Por el equipo de Inmuebles Rurales & Urbanos
Ideas equivocadas que circulan hace años sobre los Bajos Submeridionales: que es simplemente una zona baja, anegadiza, sin mucho más para decir.
La realidad es otra. Esta región combina sectores con alta aptitud productiva, áreas agrícolas activas y parte de la cuña boscosa. Todo en un mismo territorio.
Entender esa complejidad es el primer paso para gestionarla bien.
Una región que se discute en foros técnicos
El tema estuvo en el centro del debate durante el 6° Foro Nacional de los Humedales, realizado en Villa Ocampo.
El eje de esta edición fue claro: cómo construir modelos productivos sostenibles que integren prácticas modernas con saberes ancestrales, sin perder de vista la conservación ambiental.
En el encuentro participaron referentes del INTA, la Fundación Vida Silvestre Argentina y especialistas en conservación y sanidad animal. Un cruce de miradas técnicas, ambientales y productivas sobre el mismo territorio.
El Observatorio de Suelos: información antes que improvisación
Uno de los puntos más valorados en el debate fue el rol del Observatorio de Suelos.
Esta herramienta permite que el Estado tome decisiones basadas en datos técnicos reales, no en estimaciones o percepciones generales.
Para una región tan heterogénea como los Bajos Submeridionales, eso no es un detalle menor. Gestionar bien el agua y el suelo requiere saber, con precisión, qué tiene cada sector del territorio.
El problema de los drenajes hechos sin control
Acá aparece uno de los conflictos más sensibles de la región: los drenajes irregulares.

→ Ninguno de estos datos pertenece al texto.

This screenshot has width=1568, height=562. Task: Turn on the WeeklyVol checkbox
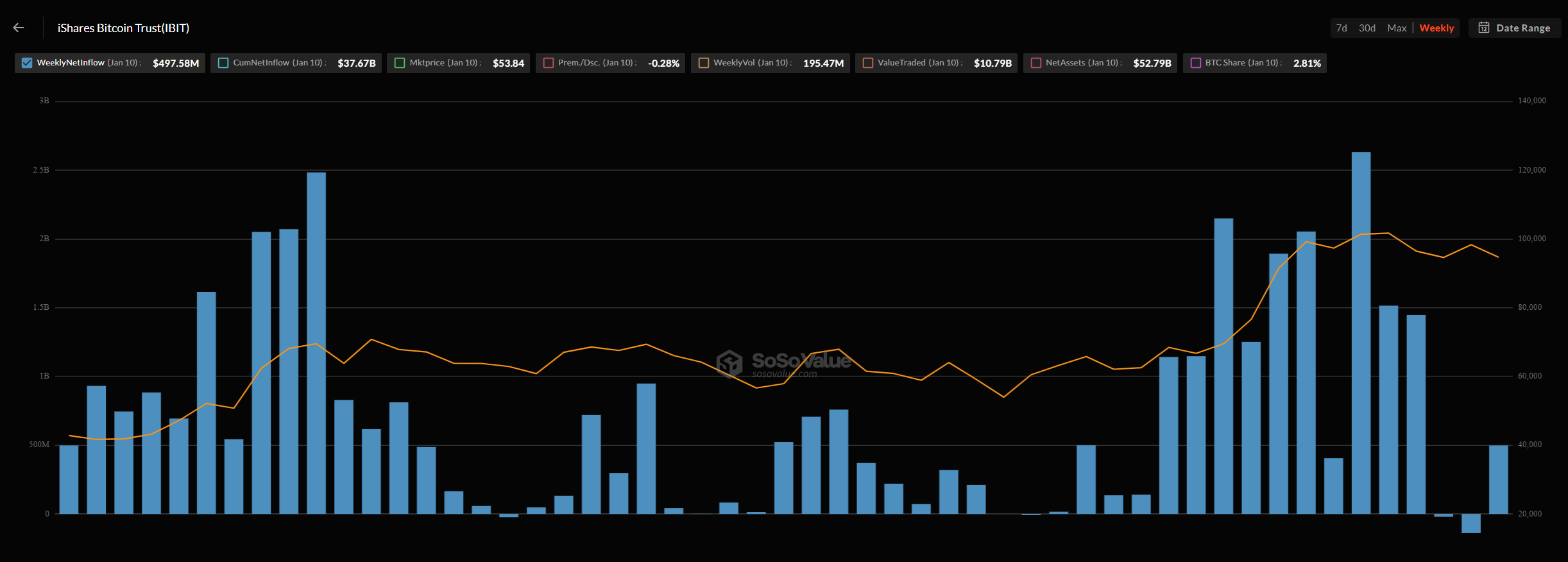704,63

En algunos sectores, productores avanzan con cultivos en zonas que los organismos técnicos no recomiendan. En los casos más extremos, se llegó a intervenir rutas provinciales para desagotar campos de manera unilateral.
El resultado es un impacto negativo sobre ecosistemas que necesitan conservación activa.
La advertencia que surgió del Foro fue directa: sin una política clara y presencia firme del Estado, la gestión del suelo termina convertida en una anarquía absoluta. Hacen falta normas, planificación y controles reales para que producción y cuidado ambiental puedan convivir.
Ganadería regenerativa: producir sin desgastar el recurso
No todo en el debate fue advertencia. También hubo una mirada concreta hacia adelante: la ganadería sustentable y regenerativa dentro de los humedales.
Este modelo plantea algo que muchas organizaciones ambientales ya miran con buenos ojos: se puede producir carne cuidando al mismo tiempo los recursos naturales de la región.
A eso se suma el valor de la experiencia ancestral de los pueblos que históricamente habitaron estos territorios. Combinar ese conocimiento con datos técnicos objetivos es, según se planteó en el Foro, el camino más sólido para tomar buenas decisiones.
El Plan Director de los Bajos Submeridionales
Para ordenar el futuro de la región, existe una herramienta clave: el Plan Director de los Bajos Submeridionales.
Su objetivo es proyectar el desarrollo del territorio de manera planificada, no improvisada.
Pero el plan enfrenta obstáculos concretos. Uno de los más importantes es la falta de financiamiento para grandes obras de infraestructura, como el acueducto destinado a los departamentos de San Cristóbal y 9 de Julio. Es una demanda histórica de la región que todavía no logra resolverse.
Canales y obras hidráulicas: prevención frente a "El Niño"
La provincia viene avanzando en el reacondicionamiento de canales como estrategia preventiva ante eventos climáticos como el fenómeno de "El Niño".
La clave está en cómo se ejecutan esas obras. Una obra hidráulica bien planificada, bien construida y bien mantenida cumple su función. Una obra mal pensada puede generar el problema que se buscaba evitar.
El desafío de pensar la región como un todo
El punto más importante que dejó el debate fue este: el éxito del Plan Director depende de una mirada regional e integral.
Eso significa acuerdos entre distintos actores y una visión que supere los límites de cada departamento o cada provincia por separado.
Los Bajos Submeridionales no se resuelven con decisiones aisladas. Se resuelven con una visión común que combine planificación, conocimiento técnico y participación de todos los sectores involucrados.
Para cerrar
Los humedales pueden ser, al mismo tiempo, espacios de producción y de conservación.
Pero esa convivencia no ocurre sola. Requiere información confiable, normas claras y una mirada que abarque toda la región, no solo una parte.
Para quienes analizamos el mercado de tierras en esta zona de Santa Fe, entender esta dinámica es tan importante como conocer el valor de la hectárea.